There is a safe protected by a password. The password is a sequence of n digits where each digit can be in the range [0, k - 1].

The safe has a peculiar way of checking the password. When you enter in a sequence, it checks the most recent n digits that were entered each time you type a digit.
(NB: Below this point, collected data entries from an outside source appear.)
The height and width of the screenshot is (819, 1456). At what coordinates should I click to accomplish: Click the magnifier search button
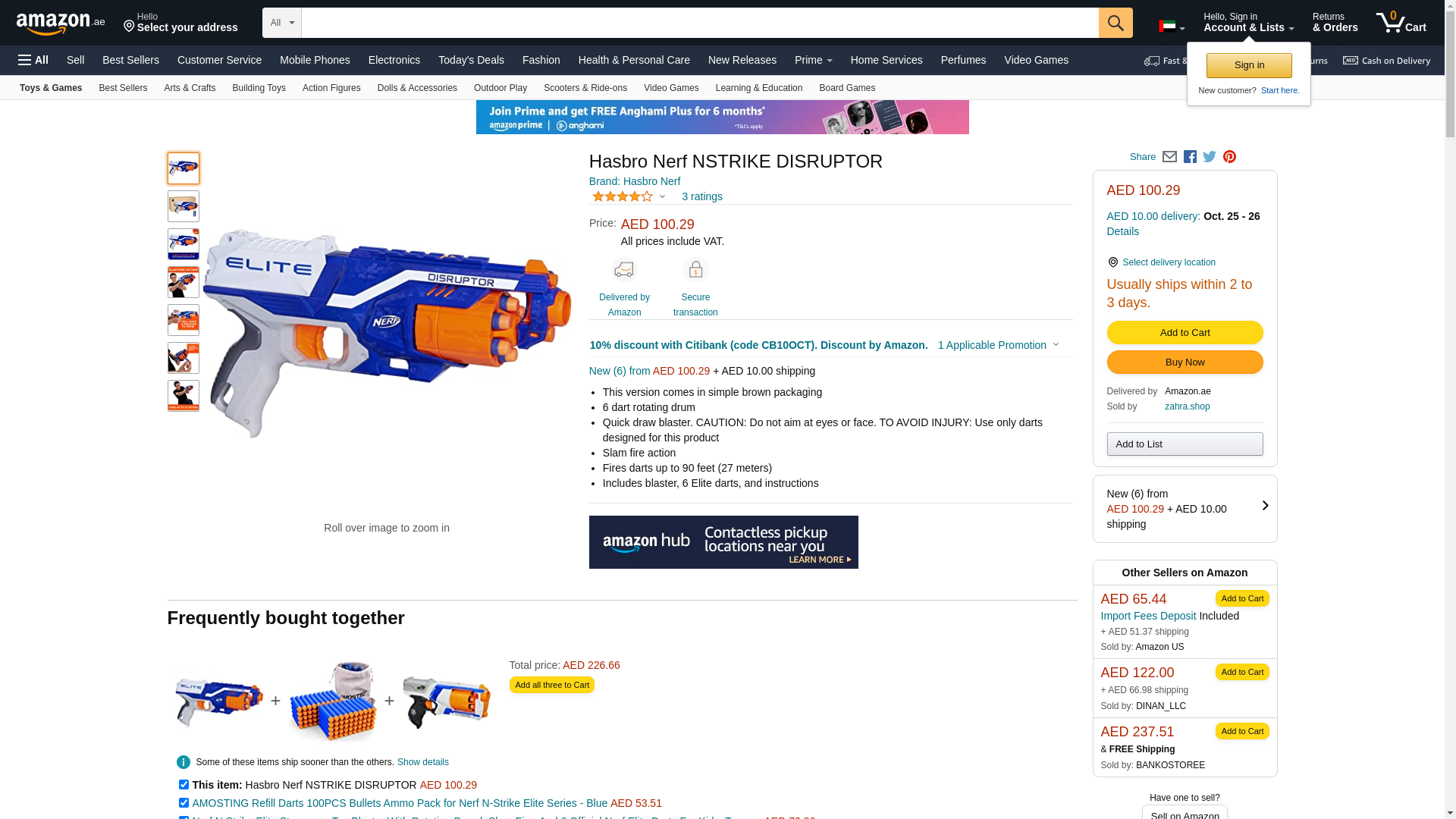(1116, 23)
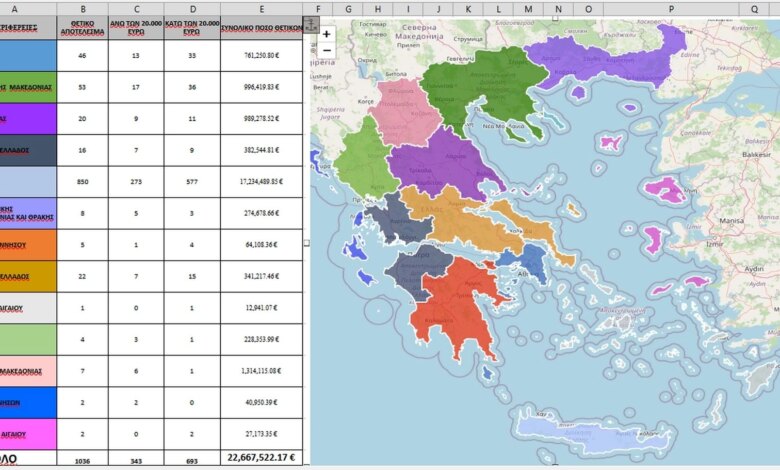780x470 pixels.
Task: Select column E header
Action: point(260,8)
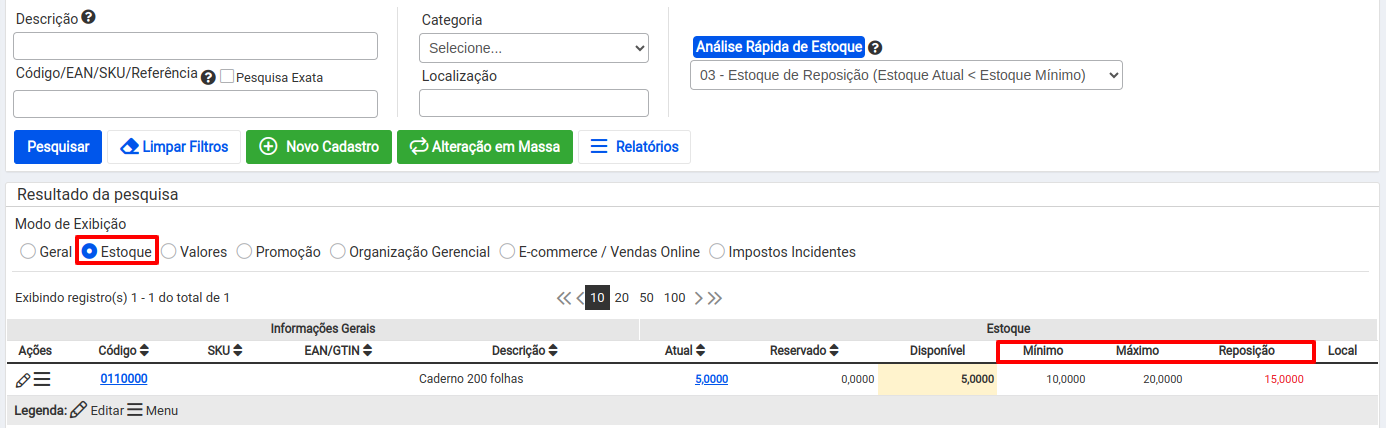This screenshot has width=1386, height=428.
Task: Open product link 0110000
Action: click(x=124, y=379)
  • For example, the correct password is "345" and you enter in "012345":
    • After typing 0, the most recent 3 digits is "0", which is incorrect.
    • After typing 1, the most recent 3 digits is "01", which is incorrect.
    • After typing 2, the most recent 3 digits is "012", which is incorrect.
    • After typing 3, the most recent 3 digits is "123", which is incorrect.
    • After typing 4, the most recent 3 digits is "234", which is incorrect.
    • After typing 5, the most recent 3 digits is "345", which is correct and the safe unlocks.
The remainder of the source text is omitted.